In this spring of conservative discontent concerning the leading GOP presidential prospects, the potential candidacy of Newt Gingrich offers the most intense quandary yet. From a Christian conservative perspective, he says all the right things. He’s very smart. But is he presidential?
Eight years ago it didn’t seem that this question would ever again arise. In 1999, as Gingrich’s second nasty divorce became media fodder, the world learned that he had been secretly committing adultery with a young woman at the same time he was publicly taking Bill Clinton to task for his adultery with another young woman. That’s worth mentioning, because when Gingrich last month told James Dobson on Focus on the Family’s radio show that he had had an extramarital affair, hundreds of journalists reported this as if it were new information. How short our memories are. The Lexis-Nexis database for August 1999 lists 160 articles containing the names “Gingrich” and “Callista Bisek,” the young Agriculture Committee staffer he eventually married. By the end of the year there were 550, many of them snarky and gloating.
The shocking aspect of it was not infidelity, which is not news these days, but the recklessness of Gingrich’s behavior.
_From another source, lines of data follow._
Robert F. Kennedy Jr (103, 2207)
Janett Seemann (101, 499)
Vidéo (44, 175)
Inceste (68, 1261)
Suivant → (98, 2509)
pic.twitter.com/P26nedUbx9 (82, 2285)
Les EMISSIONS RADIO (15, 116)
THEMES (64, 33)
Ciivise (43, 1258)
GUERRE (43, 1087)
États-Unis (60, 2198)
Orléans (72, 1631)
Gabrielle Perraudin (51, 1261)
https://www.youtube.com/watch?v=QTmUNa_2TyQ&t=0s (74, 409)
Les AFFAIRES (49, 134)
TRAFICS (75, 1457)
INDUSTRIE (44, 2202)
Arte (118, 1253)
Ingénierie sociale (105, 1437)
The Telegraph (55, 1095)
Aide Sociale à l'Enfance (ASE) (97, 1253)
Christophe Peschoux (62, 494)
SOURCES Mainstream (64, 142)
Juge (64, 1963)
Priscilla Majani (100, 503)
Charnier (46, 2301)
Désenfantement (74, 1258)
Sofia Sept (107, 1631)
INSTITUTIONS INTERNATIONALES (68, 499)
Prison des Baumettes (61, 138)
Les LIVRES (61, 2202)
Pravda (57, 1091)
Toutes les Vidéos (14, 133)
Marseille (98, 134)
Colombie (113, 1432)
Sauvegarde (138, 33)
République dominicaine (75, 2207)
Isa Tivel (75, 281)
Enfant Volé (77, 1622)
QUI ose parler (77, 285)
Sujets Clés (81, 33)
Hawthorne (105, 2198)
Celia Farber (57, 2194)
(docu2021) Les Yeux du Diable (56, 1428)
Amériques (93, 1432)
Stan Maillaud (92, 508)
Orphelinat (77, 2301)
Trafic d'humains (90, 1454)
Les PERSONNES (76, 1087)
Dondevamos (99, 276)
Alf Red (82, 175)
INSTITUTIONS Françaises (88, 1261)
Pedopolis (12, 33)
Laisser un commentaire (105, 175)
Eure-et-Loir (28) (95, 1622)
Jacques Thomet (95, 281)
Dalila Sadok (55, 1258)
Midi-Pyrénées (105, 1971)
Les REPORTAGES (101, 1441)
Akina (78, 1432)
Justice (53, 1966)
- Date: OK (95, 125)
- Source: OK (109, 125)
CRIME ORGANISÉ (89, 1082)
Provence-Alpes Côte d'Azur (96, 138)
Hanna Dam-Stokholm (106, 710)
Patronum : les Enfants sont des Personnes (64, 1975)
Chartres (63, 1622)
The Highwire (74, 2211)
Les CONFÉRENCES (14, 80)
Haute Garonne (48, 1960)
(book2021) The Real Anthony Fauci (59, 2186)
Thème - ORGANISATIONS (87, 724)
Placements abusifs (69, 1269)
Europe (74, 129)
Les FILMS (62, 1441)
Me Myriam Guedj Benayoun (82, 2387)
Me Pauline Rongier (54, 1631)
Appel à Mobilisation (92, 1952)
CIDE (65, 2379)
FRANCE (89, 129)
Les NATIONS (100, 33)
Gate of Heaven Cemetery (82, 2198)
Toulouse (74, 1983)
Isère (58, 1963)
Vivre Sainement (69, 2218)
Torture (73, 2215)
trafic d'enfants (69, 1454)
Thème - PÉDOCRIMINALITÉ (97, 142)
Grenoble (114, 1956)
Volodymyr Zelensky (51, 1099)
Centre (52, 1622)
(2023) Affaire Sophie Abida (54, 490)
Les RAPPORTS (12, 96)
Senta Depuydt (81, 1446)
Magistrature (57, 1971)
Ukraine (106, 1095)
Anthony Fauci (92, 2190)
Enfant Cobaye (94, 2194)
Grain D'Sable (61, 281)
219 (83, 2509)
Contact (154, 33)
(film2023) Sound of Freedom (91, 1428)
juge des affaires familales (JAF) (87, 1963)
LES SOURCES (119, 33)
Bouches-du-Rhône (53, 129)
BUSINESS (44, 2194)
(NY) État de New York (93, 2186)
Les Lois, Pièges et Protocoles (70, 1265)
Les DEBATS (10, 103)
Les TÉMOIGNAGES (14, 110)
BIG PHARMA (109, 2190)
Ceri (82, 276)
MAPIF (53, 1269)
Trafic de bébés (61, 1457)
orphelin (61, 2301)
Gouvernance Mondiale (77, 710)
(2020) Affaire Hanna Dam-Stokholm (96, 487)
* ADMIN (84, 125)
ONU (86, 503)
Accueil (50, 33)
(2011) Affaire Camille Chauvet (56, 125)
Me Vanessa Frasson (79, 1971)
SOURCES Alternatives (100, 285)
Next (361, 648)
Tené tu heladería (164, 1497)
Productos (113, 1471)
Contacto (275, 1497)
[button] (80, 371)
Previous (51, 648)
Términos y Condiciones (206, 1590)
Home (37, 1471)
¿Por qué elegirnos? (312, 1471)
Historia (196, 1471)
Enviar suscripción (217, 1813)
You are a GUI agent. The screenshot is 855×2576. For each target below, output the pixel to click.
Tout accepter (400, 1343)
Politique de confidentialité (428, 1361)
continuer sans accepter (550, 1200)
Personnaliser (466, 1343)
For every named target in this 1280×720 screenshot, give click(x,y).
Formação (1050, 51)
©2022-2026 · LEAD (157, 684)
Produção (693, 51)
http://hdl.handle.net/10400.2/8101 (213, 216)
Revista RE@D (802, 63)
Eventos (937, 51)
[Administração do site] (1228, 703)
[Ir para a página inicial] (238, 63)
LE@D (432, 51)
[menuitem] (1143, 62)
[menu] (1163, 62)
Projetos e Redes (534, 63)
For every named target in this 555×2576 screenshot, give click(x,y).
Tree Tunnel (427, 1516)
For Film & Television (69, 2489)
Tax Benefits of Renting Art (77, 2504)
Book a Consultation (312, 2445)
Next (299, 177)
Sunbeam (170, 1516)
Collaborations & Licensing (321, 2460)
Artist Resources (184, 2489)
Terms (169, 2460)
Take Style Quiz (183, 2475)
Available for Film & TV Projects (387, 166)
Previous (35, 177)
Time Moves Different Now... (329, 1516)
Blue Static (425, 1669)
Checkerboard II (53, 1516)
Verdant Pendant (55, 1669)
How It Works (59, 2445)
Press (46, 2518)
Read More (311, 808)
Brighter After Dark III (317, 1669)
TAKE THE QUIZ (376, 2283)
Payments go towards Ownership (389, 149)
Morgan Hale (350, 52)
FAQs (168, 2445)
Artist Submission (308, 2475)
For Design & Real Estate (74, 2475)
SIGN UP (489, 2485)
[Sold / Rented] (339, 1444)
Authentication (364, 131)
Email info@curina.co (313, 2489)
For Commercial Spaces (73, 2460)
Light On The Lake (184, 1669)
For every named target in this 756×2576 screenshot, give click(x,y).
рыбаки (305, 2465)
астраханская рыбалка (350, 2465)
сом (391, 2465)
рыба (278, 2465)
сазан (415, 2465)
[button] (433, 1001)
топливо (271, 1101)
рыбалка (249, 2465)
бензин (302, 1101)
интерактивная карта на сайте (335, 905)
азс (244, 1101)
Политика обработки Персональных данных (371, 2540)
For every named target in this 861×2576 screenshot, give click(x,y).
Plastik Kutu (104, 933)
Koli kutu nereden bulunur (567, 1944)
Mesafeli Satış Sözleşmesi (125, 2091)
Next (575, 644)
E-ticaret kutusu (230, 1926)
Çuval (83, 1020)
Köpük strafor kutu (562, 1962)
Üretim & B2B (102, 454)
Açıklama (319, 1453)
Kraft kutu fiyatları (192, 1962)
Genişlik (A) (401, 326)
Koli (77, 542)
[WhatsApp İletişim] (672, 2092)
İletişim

The news broke only after he had lost the confidence of his GOP colleagues and was no longer Speaker, but if it had come out in 1995 the few accomplishments of the Republican Revolution would have been even fewer. Gingrich’s lack of self-control was different from Clinton’s in that Gingrich did not lie under oath, but both threatened years of hard work by tens of thousands of people.
The self-indulgence is what struck “Newtoids” from the mid-90s who are now skittish about him. (Citing past loyalties and also concerns about future retribution from a powerful leader, they would typically talk with me only if I promised not to identify them.) They praised his ideas and his capacity to grasp complexities, but wondered about his character.
One former close adviser stipulated that he was “not focused on marital infidelity” except as one indication that Gingrich “was not able to put aside his ego out of a sense of higher purpose or principle.” He said, “It breaks my heart to say this, because Newt has a view of the world closest to mine, (but) is this the person I want across the table from Putin?” The only former ally who would speak on the record is Vin Weber, a Minnesota congressman from 1981 to 1993. Weber, now the managing partner of a Washington lobbying office, said that Gingrich “thinks more deeply of the changes taking place than anybody I know in politics. (He) operates at several levels of depth greater than most politicians.”
But Weber also observed that Gingrich’s “negative image is not undeserved. He has a tendency to vilify his opposition. Words roll off his tongue — ‘corrupt,’ ‘sick’ — and stand in the way of his ever becoming a unifying leader.”
If Gingrich becomes a candidate, his infidelity will come up probably not in its own right but as an indicator of character. Gingrich himself once differentiated between relatively recent actions and those of “35 years ago” — and Gingrich’s are relatively recent. Many evangelical voters especially will wonder about the trustworthiness of a national leader who at full maturity indulged his passions in such risky ways.
So how can Gingrich make his greatest contribution to the nation? By remaining an intellectual gadfly. President John F. Kennedy once hosted a dinner for Nobel Prize winners and said the evening displayed “probably the greatest concentration of talent and genius (in the White House) except for perhaps those times when Thomas Jefferson ate alone.”
Today, publicists could say that the Heritage Foundation generates more ideas per hour than anyone else — except when Gingrich is giving a speech. I hope he stays an intellectual entrepreneur and gives many more.